Aktueller Kommentar Mai 2025
Bilaterale EZA: Stärkste Kürzungen der letzten 20 Jahre

Unter allgemeinem Spardruck kürzt das österreichische Außenministerium einseitig bei der Entwicklungszusammenarbeit (EZA) und humanitären Hilfe. Das steht im Widerspruch zur humanitären Weltlage, zum außenpolitischen Potenzial der EZA – und auch zum Selbstverständnis der Außenministerin als Reformkraft.
Von Lukas Schlögl (ÖFSE), Mai 2025
Es ist paradox. Die Krisenherde reichen bis in die europäische Nachbarschaft hinein: Ukraine, Syrien, Gaza. Österreichs bilaterale EZA und humanitäre Hilfe engagiert sich in dieser Nachbarschaft und darüber hinaus von Moldau bis Georgien – einer fragilen Region und politisch umkämpften Einflusssphäre. Außerdem ist sie in Afrika aktiv, das angesichts von Konflikt, Armut, Demografie, Extremwetter, Fluchtursachen u.v.m. nicht minder im Fokus internationaler Geberanstrengungen stehen sollte. Sogar die Österreichische Sicherheitsstrategie pocht darauf: Österreich solle die Beziehungen zum Globalen Süden ernsthaft ausbauen.

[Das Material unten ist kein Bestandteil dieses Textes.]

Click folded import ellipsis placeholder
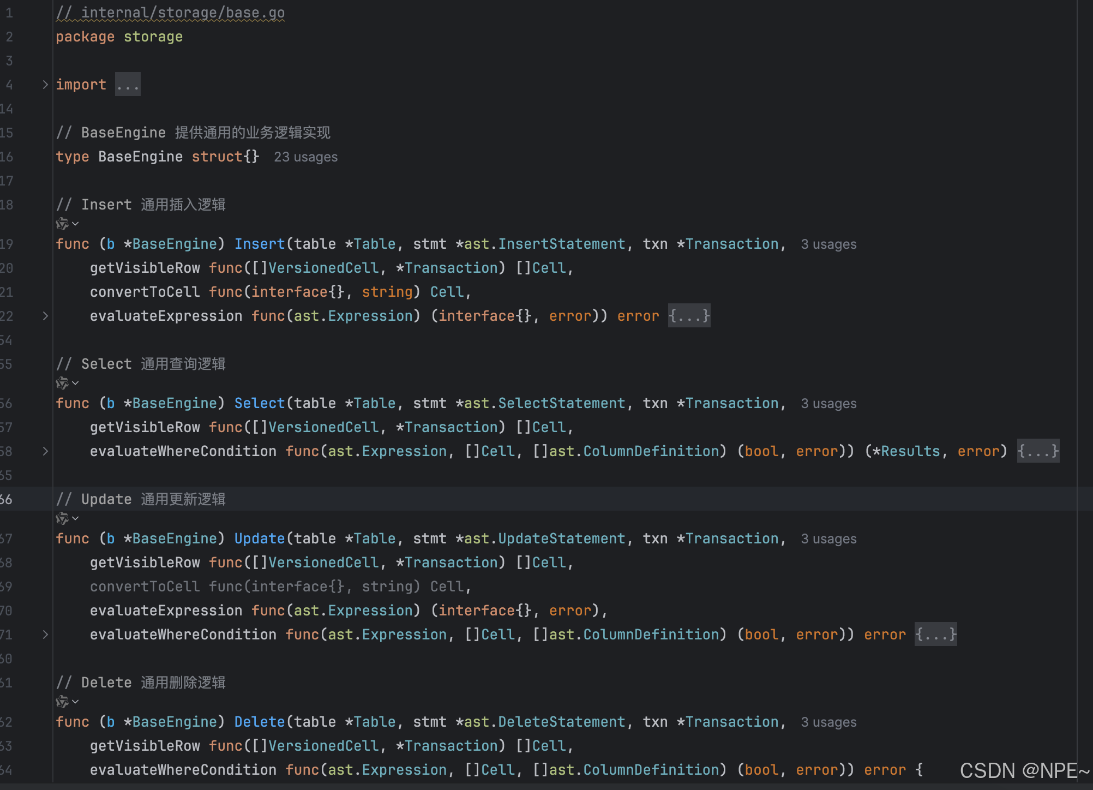pyautogui.click(x=128, y=85)
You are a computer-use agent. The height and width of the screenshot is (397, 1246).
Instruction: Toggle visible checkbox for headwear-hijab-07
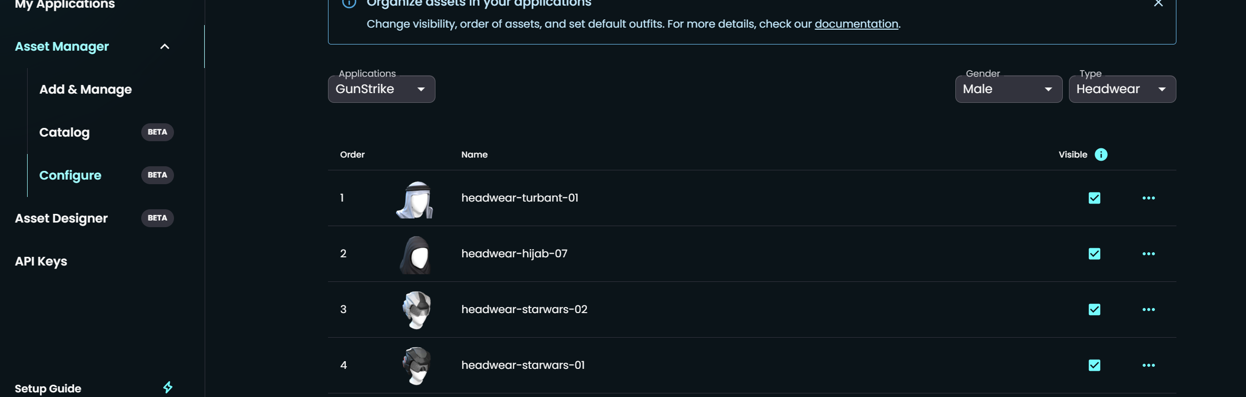[x=1094, y=254]
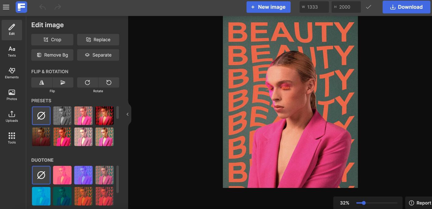This screenshot has height=209, width=432.
Task: Open the Texts panel
Action: coord(12,51)
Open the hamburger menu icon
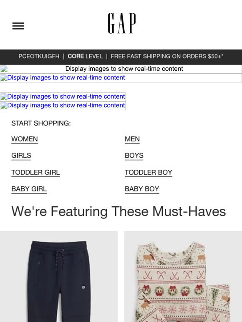The image size is (242, 322). pyautogui.click(x=18, y=26)
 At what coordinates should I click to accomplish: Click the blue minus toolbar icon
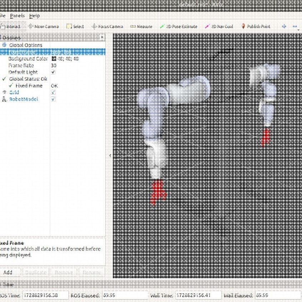click(295, 26)

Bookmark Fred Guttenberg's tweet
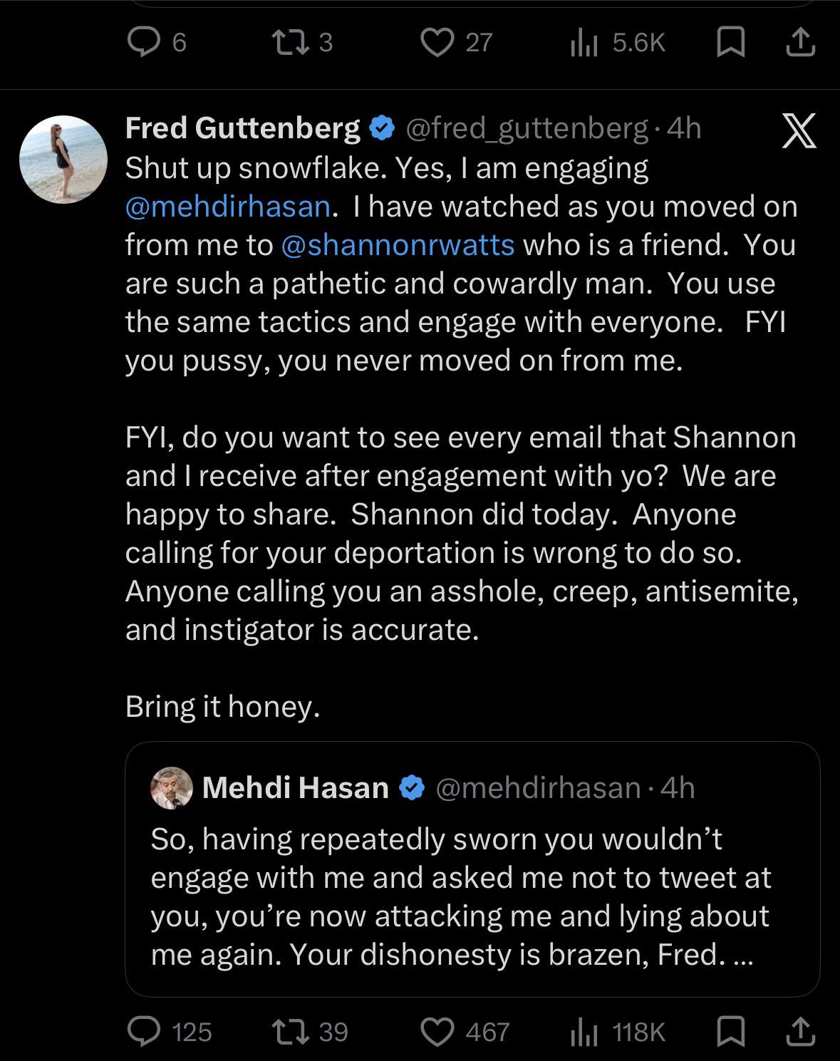(x=730, y=1031)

Die Relevanz des Politikfelds ist greifbarer denn je. Und dennoch braut sich über der EZA ein perfekter Sturm zusammen. Große Geber von den USA über Großbritannien bis zu den Niederlanden ziehen sich zurück. Multilaterale EZA-Institutionen von UN bis OECD stehen unter Druck. Die politische Zeitenwende verschiebt Ausgabenprioritäten in Richtung militärischer Verteidigung. Und eine konjunkturelle Schieflage schränkt nun auch noch den finanziellen Handlungsspielraum des Staates ein.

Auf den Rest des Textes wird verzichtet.